Re: Character classes with Unicode

On Fri, Feb 15, 2002 at 01:21:33PM -0500, John A.Walsh wrote:

Hello,

I can't get character classes in regular experession to work with
Unicode characters.  I've tried both putting both the literal Unicode
characters and the \x{XX} notation within square brackets [] to create
a character class, but it's not working.  I've tried with both the
developer release of Perl 5.7.2 and the daily build from 2002/02/13.

Here's an example of some code that isn't working for me:
---
#!/usr/local/bin/perl5.7.2
use Encode;
use utf8;


Rule #1: Do not use "use utf8".  It's irrelevant.

        Amendment: "use utf8" is useful in one case and one case only--
        if you *script* is in UTF-8, you can say "use utf8" and then
        use UTF-8 in places like variable and subroutine names.

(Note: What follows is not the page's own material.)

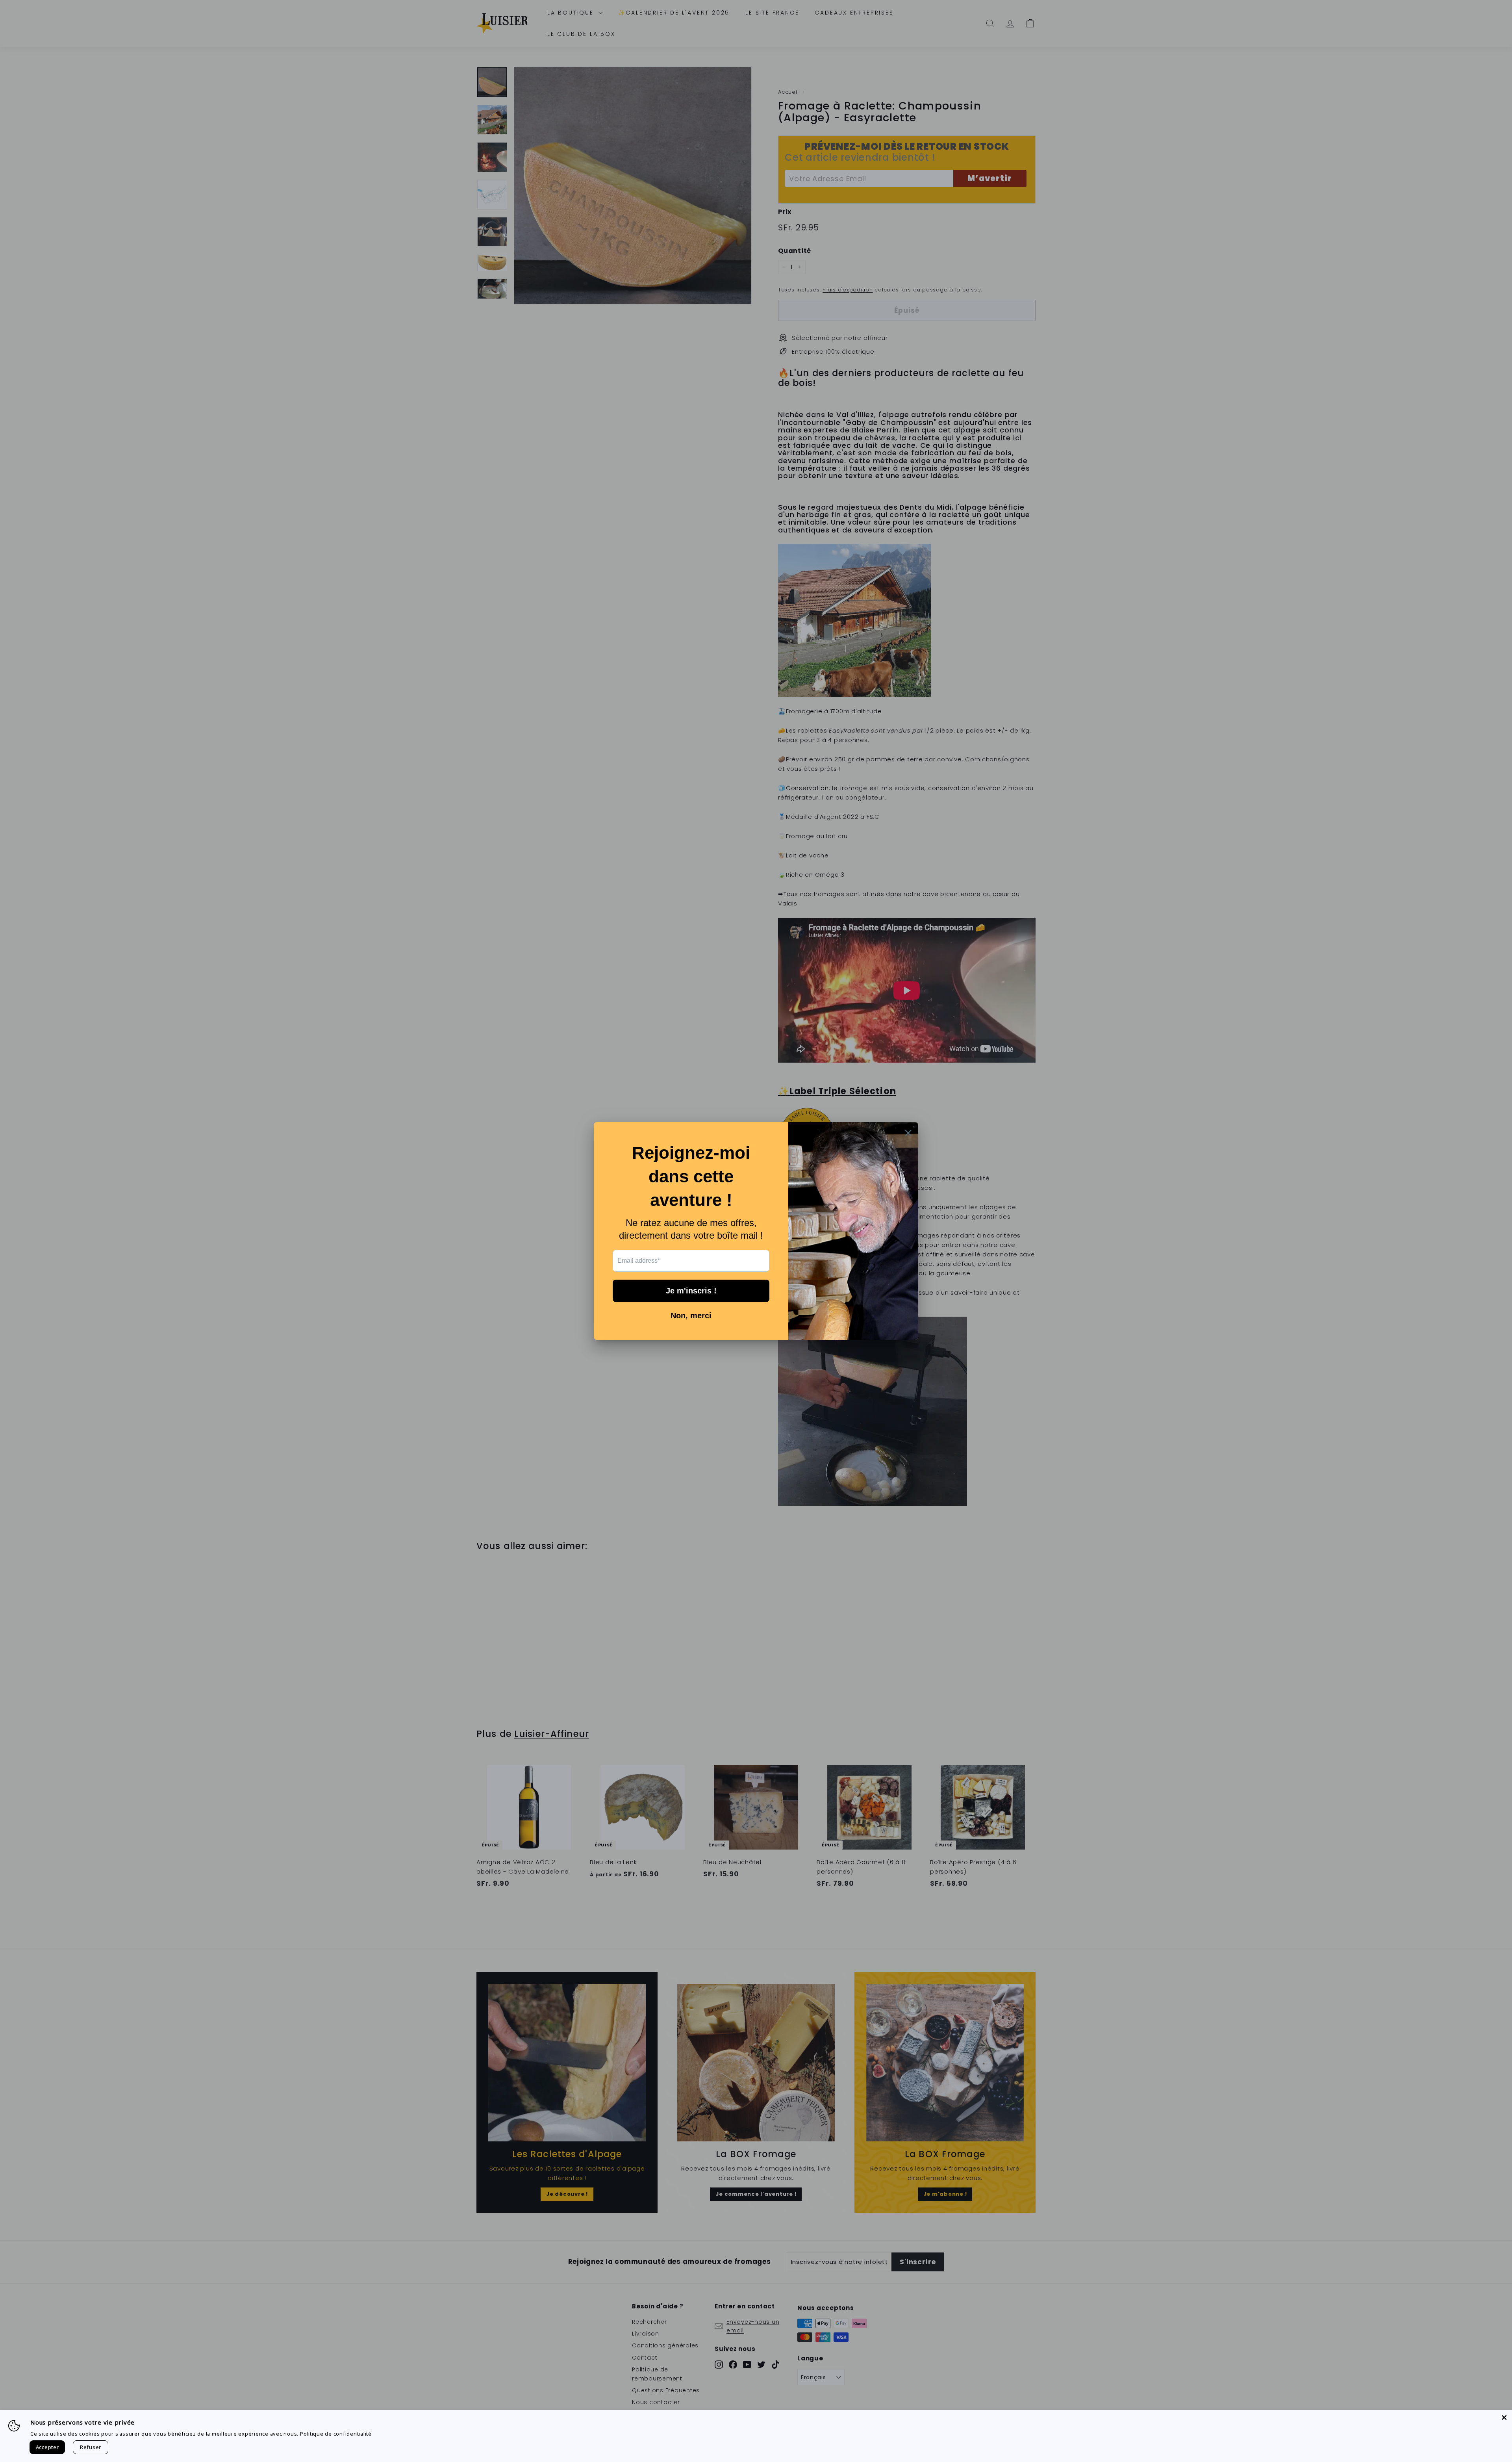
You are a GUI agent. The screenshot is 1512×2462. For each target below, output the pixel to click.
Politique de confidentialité (336, 2433)
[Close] (1504, 2417)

        (Now I'm talking Perl 5.7.  In Perl 5.6 it was different.)

$string = encode_utf8("f\x{e9}lise");


encode_utf8() will correctly transform the \x{e9} in the UTF-8 bytes
\x{c3}\x{a9}.

$string =~ s/f[e\x{e8}\x{e9}\x{ea}\x{eb}]lise/SUCCESS/; #does not match


It does not because you no more have the byte \x{e8} in your $string,
you have its UTF-8 bytes \x{c3}\x{a9}.

print "new string: $string\n";
---

With another approach, this works:

#!/usr/local/bin/perl5.7.2
use Encode;
use utf8;

$string = encode_utf8("f\x{e9}lise");
$regex = encode_utf8("f\x{e9}lise");
$string =~ s/$regex/SUCCESS/; #matches


This works because now the byte sequences match.

print "new string: $string\n";

While this does not:

#!/usr/local/bin/perl5.7.2
use Encode;
use utf8;

$string = encode_utf8("f\x{e9}lise");
$regex = encode_utf8("f[\x{e9}\x{e8}]lise");


You shouldn't convert regular expressions with encode_utf8().
What happens now is that the character class in the $regex
gets to contain three bytes: \x{c3} (twice), \x{a9}, and \x{a8}.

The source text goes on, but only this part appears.